The GraphQL type system is easy to understand. The learning curve for mastery is minimal. All that's required is have an operational facility with object types, resolvers, and subscriptions. And, that programming resolvers is implementation specific means that companies can leverage existing programming skills and database technologies when creating behaviors for revolvers.
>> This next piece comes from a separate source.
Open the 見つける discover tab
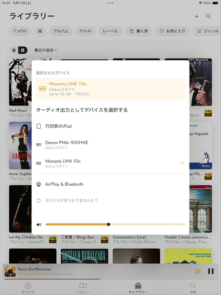Image resolution: width=221 pixels, height=295 pixels. [28, 287]
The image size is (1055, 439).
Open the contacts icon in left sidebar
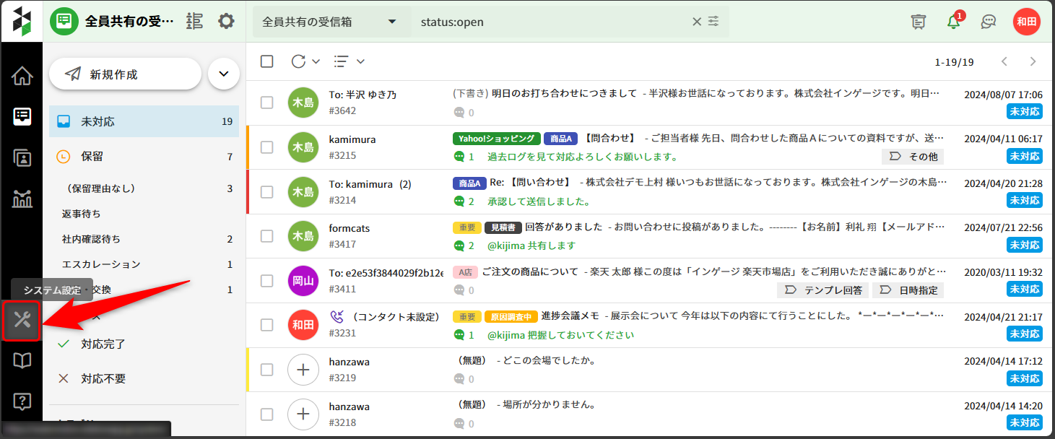click(22, 158)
Finally, introspection, which, unlike with REST, is built into GraphQL. Neither humans nor machines have to hunt for a separate file that contains the details of a GraphQL API's design (there's no standard for where this file is kept in the REST world). It provides a means of discovery for both humans and machines. Introspection makes comprehensive documentation a first order feature in GraphQL. Also, introspection makes it possible to have a more sophisticated machine to machine interactions. Companies can use AI to create automation that can inspect a given GraphQL API to determine not only the data the API publishes, but also to determine how to extract and inject the data into the API's datastore.
Limitations
However, GraphQL does have limitations. The first drawback is that GraphQL does not support cross-domain queries. For example, it's not yet possible to construct a query that gets data from both Facebook and Twitter simultaneously. Thus, should a developer want to aggregate data between two domains, he or she must go back to having to make two or more calls to two or more data sources and aggregate accordingly.
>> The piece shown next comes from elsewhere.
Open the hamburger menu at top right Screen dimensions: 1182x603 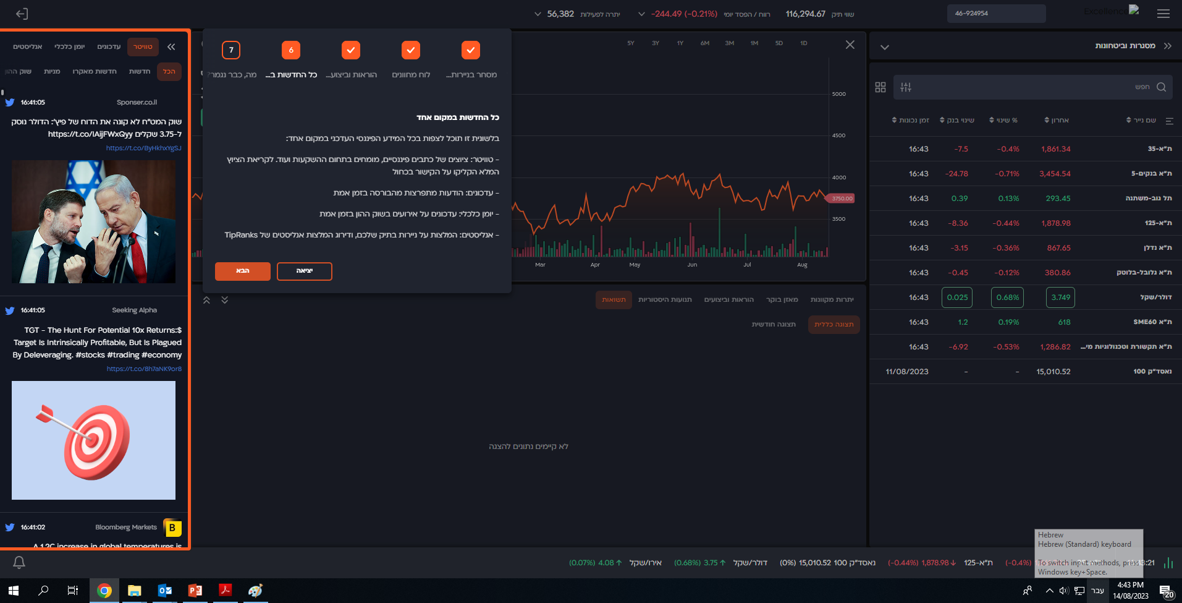pos(1163,14)

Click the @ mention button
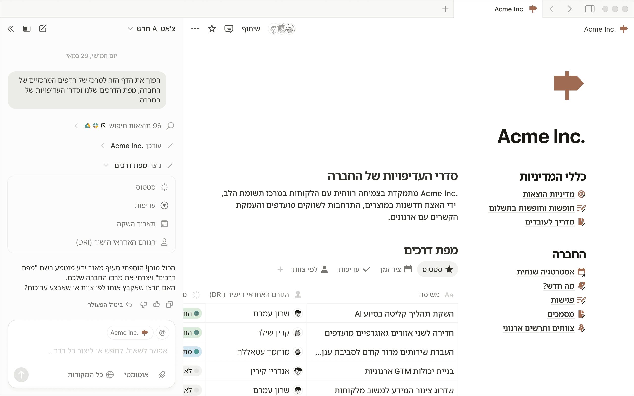coord(162,333)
The second drawback is that GraphQL is, for the most part, a technology that is focused on mobile devices. The people at Facebook created GraphQL as a better way for the company's iOS and Android developers to get the data needed to meet the needs of the mobile users. Making GraphQL fully and easily machine-readable, although possible, is still a vision yet to be realized.
Finally, GraphQL has does not yet fully support the promise of the Semantic web. The semantic web is about publishing data over the internet in a way that is machine readable, machine-discoverable and machine understandable according to mechanisms that are well-known and universal. HTML, XML and REST are still trying to achieve that promise. GraphQL is just starting out and has a way to go, particularly when it comes to accommodating information that is beyond the scope of a single domain.
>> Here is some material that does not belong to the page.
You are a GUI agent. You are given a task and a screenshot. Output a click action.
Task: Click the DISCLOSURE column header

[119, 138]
We'll take an in depth look at the details of GraphQL's support for the Semantic Web in an upcoming article in this series, GraphQL and the Semantic Web
GraphQL is Catching On
Yet, despite these shortcomings, each day more companies are adopting GraphQL as the preferred way to make their information available to others. Companies are redefining the nature of their APIs to be about working with object graphs rather than working with RESTful resources. It's a fundamentally different way of thinking. And, GraphQL's support for synchronous communication makes the notion of the continuously connected web a very real possibility within general IT.
GraphQL is an important step forward for companies that depend on APIs to do business. It's a technology that warrants a deeper investigation which we'll do in subsequent articles. The next article in this series will be an in-depth look at what it takes to build a real-world GraphQL API using Apollo Server. In addition to examining the details about the features described in this article, we'll look at advanced concepts such as pagination, connections, edge, and nodes. As those who have worked in production have come to learn, simple programs are nice for simple learning, but industrial strength understanding requires a greater degree of analysis.